I remember something inside of me being moved at the thought of someone simply being in love and not being able to celebrate it because people thought it was "weird" or "unnatural." I put myself in the reverse situation and thought about how much it would break my heart if society did not accept the fact that I want to marry my wonderful boyfriend some day. I cried during the scene in the show because even though it was acting, I could see just how important these two people were to each other and all of the unnecessary barriers they had to cross just to prove that their love was the same as anyone else's.

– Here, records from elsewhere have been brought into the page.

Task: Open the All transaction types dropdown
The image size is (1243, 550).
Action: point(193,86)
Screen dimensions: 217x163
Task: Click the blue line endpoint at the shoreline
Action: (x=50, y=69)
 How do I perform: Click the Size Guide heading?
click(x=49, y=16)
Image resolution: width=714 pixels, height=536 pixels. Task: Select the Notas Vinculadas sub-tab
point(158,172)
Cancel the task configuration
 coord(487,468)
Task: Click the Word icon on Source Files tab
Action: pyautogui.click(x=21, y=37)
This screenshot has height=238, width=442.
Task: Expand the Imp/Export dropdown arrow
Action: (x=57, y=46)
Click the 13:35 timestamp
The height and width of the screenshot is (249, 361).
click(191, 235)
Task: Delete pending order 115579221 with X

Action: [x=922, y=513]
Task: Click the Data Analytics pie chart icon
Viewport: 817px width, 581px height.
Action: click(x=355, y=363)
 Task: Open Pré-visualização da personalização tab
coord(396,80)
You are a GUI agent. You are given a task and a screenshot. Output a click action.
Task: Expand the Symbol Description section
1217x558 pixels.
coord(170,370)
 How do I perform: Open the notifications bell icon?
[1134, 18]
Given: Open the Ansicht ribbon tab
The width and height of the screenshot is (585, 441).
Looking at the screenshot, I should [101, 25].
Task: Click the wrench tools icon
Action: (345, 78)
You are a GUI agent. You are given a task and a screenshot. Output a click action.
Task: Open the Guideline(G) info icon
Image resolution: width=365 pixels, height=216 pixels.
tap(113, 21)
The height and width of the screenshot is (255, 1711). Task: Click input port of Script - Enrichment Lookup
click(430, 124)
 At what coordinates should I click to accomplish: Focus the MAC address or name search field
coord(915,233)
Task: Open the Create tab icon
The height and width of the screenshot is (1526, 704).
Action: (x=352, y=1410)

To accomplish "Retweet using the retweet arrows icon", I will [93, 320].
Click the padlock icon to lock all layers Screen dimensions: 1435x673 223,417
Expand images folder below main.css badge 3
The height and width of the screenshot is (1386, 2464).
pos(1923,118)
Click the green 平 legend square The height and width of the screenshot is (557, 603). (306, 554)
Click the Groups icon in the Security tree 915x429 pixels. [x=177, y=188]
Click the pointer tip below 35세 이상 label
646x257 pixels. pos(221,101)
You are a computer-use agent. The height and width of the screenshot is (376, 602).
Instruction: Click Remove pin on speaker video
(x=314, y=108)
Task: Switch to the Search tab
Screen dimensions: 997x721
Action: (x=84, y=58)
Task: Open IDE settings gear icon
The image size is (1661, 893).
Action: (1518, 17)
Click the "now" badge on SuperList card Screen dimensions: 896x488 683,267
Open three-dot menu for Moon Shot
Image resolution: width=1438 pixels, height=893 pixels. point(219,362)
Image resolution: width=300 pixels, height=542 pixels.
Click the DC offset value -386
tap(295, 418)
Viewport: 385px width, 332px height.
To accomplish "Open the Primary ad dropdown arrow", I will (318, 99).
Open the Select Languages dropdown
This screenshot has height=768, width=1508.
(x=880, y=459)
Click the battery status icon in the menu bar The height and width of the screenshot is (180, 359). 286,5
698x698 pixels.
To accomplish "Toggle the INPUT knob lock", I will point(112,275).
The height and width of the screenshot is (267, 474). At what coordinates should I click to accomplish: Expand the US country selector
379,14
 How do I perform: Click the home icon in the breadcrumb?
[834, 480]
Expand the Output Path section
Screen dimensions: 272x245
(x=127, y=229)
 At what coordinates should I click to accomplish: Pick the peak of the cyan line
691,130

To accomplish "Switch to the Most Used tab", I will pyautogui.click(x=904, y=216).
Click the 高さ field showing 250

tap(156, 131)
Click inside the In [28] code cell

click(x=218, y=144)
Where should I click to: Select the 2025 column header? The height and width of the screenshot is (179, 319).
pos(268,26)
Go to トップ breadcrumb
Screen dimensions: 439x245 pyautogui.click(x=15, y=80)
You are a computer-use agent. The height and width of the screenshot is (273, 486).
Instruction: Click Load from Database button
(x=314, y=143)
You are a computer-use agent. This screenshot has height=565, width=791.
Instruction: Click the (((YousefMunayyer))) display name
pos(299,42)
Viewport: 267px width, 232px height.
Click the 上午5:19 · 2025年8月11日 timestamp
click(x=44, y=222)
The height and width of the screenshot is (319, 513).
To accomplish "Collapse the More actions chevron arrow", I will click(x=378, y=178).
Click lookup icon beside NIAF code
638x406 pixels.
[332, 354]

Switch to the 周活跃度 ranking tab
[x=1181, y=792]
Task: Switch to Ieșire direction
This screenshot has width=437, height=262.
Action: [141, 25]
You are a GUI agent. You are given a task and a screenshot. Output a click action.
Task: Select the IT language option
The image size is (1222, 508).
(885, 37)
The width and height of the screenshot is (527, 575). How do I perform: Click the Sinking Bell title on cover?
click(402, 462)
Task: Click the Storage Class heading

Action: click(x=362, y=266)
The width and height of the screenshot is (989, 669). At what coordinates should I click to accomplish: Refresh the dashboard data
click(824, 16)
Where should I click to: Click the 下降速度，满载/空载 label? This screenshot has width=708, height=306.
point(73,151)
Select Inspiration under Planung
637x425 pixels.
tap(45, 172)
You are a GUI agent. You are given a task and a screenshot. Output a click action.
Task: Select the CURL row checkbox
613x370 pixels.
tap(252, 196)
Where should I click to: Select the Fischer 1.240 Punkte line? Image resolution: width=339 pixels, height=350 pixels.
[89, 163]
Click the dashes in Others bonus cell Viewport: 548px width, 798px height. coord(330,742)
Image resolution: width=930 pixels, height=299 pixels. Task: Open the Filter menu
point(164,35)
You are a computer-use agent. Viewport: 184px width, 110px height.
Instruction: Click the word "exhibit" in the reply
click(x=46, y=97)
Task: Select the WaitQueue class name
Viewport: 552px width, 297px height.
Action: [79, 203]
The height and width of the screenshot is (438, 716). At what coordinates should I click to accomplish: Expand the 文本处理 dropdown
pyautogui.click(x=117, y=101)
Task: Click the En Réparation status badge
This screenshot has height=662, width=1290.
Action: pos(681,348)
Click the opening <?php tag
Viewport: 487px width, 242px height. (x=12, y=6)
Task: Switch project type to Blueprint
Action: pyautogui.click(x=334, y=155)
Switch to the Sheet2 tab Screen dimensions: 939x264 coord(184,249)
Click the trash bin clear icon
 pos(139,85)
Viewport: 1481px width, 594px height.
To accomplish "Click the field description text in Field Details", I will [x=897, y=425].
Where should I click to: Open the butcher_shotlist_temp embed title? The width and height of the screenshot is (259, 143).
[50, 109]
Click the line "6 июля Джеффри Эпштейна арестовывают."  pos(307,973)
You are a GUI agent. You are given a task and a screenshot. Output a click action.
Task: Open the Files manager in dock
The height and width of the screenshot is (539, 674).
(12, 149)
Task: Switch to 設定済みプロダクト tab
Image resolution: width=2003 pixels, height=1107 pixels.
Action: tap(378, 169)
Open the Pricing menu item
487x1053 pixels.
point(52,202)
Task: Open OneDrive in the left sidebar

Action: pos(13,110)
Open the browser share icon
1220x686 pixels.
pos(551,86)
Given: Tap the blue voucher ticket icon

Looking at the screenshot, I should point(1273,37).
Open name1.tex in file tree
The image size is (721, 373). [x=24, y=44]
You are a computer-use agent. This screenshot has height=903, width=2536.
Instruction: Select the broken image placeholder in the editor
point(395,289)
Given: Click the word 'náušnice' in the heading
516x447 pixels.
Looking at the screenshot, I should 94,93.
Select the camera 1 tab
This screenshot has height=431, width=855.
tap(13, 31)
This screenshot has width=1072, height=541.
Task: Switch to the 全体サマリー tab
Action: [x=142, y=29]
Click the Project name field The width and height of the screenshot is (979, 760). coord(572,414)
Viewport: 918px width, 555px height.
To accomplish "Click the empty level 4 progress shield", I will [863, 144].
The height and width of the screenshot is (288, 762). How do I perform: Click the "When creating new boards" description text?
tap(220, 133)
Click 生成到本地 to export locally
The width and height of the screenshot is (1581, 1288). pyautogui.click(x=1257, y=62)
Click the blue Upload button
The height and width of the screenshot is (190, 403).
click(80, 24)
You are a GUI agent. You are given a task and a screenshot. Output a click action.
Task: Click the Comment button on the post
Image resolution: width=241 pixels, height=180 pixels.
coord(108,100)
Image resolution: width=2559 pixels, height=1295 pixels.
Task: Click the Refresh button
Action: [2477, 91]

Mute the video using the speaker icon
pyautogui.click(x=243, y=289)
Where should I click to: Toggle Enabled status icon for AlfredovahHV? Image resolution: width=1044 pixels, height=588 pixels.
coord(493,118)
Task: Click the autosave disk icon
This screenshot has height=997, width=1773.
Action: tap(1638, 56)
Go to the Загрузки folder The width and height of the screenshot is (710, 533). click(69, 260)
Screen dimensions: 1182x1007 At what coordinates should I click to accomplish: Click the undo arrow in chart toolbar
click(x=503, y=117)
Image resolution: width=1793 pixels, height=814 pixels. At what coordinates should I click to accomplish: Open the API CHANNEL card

Maybe this moment was extremely late in my life to have the realization of how hard it must be for LGBTQ people to find happiness in our society, but I am glad I had that realization at all.
Certain religions crucify the LGBTQ community, saying they will go to hell for sexuality because it is a sin. Personally, I have a hard time believing that God could condemn anyone for showing another human being unconditional love.
It scares me how poisonous our society can be at times. 10 years ago, if you asked me how I felt about people in the LGBTQ community, I would probably (wrongfully) say that they freaked me out. These days, while you won't necessarily see me at a Pride parade, you will see me hyping up and supporting my awesome gay best friend to go after his crush. You will see me taking girls hitting on me as a compliment rather than something weird. You will see me openly supporting gay rights because it is the right things to do, human to human.
The saying "love is love" is so simple, yet so incredibly true.
I can't help how much I love my boyfriend and I would never in a million years expect someone to tell me to stop. Who are we to tell members of the LGBTQ community to stay in some box society and religion have built? We aren't. Love is love and you can never and will never be able to put rules and restrictions on a feeling.